‘Forgiveness is a decision’: Abuse survivor shares journey of healing and faith

DENVER (CO)
Denver Catholic

November 27, 2018

By Moira Cullings

Growing up, Pat was a strong Catholic with a deep passion for her faith.

“I knew all of the responses before Vatican II,” she said. “I knew all of the altar boy responses in Latin. I even knew what they meant.”

That foundation of faith has carried Pat through a remarkable journey of strength and forgiveness. She’s remained in the Church her entire life — despite the abuse she suffered at the hands of a priest at just five years old.

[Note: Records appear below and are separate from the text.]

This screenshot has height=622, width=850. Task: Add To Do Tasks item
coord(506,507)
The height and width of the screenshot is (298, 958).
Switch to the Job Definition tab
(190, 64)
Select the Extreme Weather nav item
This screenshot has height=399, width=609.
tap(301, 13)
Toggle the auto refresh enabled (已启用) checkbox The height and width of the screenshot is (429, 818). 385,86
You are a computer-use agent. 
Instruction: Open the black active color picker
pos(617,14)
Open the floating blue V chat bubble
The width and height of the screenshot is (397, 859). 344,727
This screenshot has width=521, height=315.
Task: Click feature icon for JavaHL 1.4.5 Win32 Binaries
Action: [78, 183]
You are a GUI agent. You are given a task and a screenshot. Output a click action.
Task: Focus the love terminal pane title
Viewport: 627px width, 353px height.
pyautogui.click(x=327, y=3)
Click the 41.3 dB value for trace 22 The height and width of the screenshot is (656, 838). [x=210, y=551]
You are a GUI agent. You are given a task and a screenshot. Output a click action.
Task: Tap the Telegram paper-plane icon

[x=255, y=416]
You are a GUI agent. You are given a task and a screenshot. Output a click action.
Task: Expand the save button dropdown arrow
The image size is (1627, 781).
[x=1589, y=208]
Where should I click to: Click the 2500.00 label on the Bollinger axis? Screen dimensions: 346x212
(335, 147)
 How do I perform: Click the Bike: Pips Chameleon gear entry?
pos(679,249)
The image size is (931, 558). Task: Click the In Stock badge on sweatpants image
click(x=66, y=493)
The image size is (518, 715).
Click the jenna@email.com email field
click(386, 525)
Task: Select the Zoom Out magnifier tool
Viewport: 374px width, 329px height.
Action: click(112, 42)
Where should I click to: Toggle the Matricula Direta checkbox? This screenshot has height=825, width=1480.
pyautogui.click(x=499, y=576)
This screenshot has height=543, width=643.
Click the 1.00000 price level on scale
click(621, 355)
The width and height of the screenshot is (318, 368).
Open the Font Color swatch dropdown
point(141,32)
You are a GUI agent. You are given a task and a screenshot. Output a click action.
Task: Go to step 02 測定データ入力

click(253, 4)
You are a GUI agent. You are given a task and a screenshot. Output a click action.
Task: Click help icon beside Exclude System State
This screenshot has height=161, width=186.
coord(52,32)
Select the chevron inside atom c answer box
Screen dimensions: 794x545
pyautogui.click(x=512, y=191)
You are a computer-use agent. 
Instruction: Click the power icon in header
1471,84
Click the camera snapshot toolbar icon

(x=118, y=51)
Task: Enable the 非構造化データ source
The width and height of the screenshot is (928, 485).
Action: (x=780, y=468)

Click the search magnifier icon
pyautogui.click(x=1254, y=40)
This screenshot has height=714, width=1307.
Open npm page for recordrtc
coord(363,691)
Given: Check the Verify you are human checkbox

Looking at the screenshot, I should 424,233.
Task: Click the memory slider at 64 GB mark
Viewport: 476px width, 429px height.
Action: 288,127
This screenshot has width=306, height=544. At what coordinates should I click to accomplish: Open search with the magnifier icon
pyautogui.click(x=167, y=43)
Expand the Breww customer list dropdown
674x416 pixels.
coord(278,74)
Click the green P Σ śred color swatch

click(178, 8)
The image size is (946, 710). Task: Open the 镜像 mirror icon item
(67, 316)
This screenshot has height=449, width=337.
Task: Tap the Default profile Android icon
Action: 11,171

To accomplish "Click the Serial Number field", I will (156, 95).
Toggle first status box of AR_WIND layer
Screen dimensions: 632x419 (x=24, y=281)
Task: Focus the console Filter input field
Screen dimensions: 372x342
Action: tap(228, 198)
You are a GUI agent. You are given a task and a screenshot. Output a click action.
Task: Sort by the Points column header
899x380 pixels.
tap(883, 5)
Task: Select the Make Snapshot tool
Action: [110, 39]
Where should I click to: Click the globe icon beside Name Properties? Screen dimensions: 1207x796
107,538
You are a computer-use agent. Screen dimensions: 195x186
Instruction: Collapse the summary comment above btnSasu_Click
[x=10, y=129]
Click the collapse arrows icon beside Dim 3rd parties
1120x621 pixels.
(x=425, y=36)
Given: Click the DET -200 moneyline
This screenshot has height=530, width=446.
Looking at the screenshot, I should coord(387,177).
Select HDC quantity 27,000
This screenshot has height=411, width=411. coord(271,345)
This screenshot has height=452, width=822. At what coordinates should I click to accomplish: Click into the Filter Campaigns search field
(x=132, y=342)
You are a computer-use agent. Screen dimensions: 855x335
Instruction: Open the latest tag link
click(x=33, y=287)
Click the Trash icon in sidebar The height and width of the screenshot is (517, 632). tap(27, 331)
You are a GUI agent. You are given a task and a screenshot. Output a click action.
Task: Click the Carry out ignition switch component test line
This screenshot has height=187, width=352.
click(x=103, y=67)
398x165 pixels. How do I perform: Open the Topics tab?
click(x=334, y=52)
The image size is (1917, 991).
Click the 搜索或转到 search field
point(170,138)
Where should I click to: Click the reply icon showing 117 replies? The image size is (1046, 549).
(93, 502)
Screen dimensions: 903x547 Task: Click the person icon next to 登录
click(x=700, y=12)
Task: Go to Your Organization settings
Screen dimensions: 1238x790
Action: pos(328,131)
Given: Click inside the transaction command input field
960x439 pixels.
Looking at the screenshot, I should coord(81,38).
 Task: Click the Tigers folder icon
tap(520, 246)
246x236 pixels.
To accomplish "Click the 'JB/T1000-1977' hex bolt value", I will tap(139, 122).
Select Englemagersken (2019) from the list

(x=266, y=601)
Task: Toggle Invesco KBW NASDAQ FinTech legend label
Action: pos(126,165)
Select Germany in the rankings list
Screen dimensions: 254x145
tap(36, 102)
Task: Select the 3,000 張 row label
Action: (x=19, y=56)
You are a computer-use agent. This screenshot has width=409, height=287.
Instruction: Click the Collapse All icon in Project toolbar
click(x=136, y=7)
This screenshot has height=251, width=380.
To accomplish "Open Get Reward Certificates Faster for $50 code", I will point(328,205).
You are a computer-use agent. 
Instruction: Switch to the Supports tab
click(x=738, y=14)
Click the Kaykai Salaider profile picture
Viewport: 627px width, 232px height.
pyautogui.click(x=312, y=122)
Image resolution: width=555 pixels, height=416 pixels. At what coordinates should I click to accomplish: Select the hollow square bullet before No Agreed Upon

Pat came forward about the abuse in 2002. It took several years, not because she was hesitant to talk about what happened, but because she didn’t remember it.

“I was gifted with repressed memories of the abuse,” said Pat. “I had no [recollection] of it at all until I was 48 years old.”

Psychologists say that repressed memories are unconsciously blocked by the mind because they are connected to a trauma. Although Pat couldn’t remember the experience for decades, its impact lingered. She has dealt with clinical depression her entire life, and, starting in 2001, that depression worsened for a reason she couldn’t place.

The next year, the abuse scandal broke in the Catholic Church and Pat began to realize what had happened to her. While sitting at Mass at Spirit of Christ Catholic Community in Arvada, Pat listened as Monsignor Robert Kinkel, the pastor at the time, read a letter from then-Archbishop of Denver Charles Chaput addressing the scandal.